-------- Source records

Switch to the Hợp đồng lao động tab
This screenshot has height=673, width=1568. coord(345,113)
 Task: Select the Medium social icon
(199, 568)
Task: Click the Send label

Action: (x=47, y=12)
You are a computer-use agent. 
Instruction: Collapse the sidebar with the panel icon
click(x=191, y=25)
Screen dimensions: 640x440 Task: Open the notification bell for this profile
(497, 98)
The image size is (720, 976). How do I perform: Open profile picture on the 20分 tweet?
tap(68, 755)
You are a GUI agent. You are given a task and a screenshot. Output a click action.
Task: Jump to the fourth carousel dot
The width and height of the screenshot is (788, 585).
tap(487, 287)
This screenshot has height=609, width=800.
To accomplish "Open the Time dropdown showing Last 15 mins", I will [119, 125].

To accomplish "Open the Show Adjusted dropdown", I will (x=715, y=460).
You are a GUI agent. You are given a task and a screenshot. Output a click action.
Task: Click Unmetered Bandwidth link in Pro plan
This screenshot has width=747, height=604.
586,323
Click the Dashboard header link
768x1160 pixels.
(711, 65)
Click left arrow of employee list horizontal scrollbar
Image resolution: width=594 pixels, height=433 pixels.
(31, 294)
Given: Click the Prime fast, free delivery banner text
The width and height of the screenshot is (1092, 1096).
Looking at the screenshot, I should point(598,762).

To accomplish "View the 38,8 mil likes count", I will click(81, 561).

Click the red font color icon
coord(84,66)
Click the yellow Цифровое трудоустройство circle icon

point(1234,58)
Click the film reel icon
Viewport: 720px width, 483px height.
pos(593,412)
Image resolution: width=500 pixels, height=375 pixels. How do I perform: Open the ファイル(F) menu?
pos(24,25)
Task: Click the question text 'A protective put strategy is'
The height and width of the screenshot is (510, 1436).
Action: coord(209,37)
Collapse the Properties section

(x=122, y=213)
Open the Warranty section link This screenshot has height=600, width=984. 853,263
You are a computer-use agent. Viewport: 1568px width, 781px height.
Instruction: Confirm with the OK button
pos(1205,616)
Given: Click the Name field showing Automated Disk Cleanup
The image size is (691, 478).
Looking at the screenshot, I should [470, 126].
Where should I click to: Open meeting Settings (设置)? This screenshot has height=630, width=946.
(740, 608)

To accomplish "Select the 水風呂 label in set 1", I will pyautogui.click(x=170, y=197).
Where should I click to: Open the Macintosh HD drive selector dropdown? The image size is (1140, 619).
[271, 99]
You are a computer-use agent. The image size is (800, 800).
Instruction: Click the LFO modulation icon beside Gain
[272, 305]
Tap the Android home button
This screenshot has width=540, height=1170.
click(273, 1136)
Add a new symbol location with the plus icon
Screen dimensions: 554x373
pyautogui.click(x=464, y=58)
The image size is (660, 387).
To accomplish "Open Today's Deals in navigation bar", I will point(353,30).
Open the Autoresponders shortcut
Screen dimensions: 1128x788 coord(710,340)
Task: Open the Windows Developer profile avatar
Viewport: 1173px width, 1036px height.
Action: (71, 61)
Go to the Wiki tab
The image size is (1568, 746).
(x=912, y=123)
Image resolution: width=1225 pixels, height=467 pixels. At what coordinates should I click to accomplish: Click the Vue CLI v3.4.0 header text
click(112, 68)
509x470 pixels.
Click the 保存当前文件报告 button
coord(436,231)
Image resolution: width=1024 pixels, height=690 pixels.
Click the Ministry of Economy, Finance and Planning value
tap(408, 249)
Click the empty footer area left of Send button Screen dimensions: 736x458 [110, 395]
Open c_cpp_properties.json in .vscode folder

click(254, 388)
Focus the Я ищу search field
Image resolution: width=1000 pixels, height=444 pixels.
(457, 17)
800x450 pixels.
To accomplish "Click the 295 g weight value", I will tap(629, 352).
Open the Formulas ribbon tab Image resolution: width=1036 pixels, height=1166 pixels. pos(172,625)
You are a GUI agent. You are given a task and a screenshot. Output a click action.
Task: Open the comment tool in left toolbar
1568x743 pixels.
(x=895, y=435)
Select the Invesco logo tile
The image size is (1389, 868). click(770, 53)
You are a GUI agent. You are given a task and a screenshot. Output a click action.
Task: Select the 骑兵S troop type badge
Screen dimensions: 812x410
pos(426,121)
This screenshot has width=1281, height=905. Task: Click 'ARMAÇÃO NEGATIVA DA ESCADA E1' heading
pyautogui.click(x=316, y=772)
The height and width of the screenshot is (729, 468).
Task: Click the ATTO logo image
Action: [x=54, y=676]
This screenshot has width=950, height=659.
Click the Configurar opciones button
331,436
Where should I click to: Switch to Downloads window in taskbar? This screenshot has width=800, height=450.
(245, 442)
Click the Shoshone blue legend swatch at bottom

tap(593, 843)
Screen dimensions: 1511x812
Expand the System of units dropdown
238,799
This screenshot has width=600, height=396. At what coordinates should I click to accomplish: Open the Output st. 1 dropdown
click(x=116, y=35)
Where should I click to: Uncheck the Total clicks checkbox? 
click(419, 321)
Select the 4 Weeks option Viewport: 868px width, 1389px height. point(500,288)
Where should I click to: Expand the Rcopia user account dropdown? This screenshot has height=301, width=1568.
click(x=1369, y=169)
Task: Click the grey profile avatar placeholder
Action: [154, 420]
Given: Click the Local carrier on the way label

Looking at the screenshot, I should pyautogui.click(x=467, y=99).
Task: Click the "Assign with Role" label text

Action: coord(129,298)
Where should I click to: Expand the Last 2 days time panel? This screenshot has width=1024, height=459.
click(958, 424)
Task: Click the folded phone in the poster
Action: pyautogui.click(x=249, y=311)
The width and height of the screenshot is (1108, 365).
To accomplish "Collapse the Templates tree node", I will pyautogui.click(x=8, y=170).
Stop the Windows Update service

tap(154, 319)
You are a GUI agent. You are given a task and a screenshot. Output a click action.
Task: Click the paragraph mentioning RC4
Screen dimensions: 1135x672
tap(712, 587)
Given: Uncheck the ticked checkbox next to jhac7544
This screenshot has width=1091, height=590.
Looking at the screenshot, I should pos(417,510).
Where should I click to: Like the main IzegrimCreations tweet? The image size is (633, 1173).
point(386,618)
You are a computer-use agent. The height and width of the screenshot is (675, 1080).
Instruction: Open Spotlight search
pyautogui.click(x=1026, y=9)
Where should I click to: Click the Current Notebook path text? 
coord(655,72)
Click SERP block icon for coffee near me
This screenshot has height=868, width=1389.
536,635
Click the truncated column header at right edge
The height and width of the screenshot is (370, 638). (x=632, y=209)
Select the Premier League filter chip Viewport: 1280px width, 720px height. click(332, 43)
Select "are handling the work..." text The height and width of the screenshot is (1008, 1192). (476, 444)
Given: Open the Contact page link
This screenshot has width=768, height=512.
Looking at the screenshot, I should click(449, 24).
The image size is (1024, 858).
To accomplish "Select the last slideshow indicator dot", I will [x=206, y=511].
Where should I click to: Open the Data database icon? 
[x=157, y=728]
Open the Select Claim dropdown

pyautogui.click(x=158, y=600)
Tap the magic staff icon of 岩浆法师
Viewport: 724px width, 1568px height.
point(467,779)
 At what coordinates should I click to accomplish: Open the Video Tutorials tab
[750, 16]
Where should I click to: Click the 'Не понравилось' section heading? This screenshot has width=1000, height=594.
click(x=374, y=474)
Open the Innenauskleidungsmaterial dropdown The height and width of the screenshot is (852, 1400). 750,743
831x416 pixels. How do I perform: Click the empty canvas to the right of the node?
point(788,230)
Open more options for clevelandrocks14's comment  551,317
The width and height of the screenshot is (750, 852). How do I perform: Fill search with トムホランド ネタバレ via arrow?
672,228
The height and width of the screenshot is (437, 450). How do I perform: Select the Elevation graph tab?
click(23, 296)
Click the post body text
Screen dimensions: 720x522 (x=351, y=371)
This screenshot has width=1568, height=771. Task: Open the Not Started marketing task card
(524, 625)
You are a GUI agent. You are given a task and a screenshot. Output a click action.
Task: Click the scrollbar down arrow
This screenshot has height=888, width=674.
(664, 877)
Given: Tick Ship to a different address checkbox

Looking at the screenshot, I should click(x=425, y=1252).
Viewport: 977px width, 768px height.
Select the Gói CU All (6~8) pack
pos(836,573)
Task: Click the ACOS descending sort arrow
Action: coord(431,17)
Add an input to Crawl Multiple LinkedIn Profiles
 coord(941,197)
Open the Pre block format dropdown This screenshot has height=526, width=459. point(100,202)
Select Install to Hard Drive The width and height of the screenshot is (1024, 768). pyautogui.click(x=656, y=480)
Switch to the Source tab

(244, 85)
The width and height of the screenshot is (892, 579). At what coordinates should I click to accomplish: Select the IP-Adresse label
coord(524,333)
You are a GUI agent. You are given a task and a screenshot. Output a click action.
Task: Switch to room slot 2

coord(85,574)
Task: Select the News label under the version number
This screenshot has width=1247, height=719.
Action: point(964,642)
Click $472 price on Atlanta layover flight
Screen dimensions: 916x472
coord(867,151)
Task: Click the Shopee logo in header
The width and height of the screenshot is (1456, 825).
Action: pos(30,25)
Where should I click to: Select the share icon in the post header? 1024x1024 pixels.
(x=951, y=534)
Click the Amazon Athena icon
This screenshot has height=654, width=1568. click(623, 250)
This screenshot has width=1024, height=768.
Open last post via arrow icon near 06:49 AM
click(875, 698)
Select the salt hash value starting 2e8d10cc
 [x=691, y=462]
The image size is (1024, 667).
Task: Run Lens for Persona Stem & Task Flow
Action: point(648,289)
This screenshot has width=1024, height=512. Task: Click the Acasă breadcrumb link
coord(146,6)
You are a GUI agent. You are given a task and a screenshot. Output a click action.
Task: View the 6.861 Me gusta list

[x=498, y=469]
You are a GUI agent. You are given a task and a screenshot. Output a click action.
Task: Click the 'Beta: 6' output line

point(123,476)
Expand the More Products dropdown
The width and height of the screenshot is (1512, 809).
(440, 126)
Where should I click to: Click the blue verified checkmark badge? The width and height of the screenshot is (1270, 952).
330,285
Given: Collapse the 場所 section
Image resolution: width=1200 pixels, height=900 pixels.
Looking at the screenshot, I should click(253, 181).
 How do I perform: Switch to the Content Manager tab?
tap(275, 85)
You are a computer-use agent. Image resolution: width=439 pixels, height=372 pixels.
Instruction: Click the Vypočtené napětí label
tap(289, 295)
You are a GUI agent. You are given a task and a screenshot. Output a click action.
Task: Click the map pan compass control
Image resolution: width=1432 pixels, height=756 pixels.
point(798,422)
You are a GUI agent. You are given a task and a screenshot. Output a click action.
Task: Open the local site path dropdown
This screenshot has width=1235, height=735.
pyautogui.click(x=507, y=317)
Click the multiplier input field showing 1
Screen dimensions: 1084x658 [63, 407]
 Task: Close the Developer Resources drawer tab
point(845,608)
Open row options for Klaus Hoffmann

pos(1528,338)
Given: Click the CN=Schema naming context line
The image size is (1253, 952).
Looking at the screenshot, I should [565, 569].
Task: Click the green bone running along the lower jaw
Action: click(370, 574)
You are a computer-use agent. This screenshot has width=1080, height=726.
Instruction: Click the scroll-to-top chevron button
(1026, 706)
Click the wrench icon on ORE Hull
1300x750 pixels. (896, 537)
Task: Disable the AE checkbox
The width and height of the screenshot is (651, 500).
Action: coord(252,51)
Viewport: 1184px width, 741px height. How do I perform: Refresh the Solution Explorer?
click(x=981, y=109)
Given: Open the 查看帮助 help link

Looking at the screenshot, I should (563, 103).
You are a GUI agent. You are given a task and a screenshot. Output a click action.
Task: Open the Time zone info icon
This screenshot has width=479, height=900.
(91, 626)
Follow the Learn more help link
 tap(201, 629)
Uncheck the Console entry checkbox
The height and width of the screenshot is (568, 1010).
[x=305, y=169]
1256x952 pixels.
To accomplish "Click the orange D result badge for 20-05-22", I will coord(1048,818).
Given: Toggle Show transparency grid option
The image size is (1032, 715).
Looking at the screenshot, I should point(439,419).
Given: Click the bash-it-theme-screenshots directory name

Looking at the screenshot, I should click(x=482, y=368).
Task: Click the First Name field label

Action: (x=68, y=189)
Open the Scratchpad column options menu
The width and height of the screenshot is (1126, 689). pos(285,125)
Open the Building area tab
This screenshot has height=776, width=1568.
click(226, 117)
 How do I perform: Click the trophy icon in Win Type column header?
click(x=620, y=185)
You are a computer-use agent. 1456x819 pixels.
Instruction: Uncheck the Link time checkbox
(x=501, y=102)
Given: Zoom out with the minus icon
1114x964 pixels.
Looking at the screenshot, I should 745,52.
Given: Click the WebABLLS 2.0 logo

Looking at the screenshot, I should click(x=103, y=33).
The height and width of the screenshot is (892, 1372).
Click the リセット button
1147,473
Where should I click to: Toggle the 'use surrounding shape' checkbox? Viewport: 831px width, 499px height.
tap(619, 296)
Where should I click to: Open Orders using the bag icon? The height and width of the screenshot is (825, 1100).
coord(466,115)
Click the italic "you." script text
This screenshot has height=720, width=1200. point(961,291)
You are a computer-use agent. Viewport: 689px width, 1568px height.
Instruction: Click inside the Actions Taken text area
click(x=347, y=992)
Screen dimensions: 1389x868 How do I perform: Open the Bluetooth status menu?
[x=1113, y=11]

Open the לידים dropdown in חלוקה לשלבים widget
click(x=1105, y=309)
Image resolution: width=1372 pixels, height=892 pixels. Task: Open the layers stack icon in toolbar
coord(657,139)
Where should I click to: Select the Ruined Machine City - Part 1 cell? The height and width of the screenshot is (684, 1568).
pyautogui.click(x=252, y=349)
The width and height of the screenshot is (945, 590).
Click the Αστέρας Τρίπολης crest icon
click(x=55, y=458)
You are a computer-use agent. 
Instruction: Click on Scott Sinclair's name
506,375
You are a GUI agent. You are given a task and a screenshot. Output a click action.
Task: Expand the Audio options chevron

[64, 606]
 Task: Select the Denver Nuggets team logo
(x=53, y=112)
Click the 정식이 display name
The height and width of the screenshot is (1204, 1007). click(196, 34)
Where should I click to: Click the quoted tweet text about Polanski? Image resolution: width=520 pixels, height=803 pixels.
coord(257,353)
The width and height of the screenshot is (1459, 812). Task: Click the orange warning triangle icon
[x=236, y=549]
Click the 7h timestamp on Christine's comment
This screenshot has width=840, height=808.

----------------

- Problem description -
Report all lines above with "will".

- Task solution -
To accomplish "Open the Time dropdown showing Last 15 mins", I will [119, 125].
To accomplish "Open the Show Adjusted dropdown", I will (x=715, y=460).
To accomplish "View the 38,8 mil likes count", I will click(81, 561).
To accomplish "Select the 水風呂 label in set 1", I will pyautogui.click(x=170, y=197).
To accomplish "Open Today's Deals in navigation bar", I will point(353,30).
To accomplish "Click the 295 g weight value", I will tap(629, 352).
To accomplish "Collapse the Templates tree node", I will pyautogui.click(x=8, y=170).
To accomplish "Select the last slideshow indicator dot", I will [x=206, y=511].
To accomplish "Click the orange D result badge for 20-05-22", I will coord(1048,818).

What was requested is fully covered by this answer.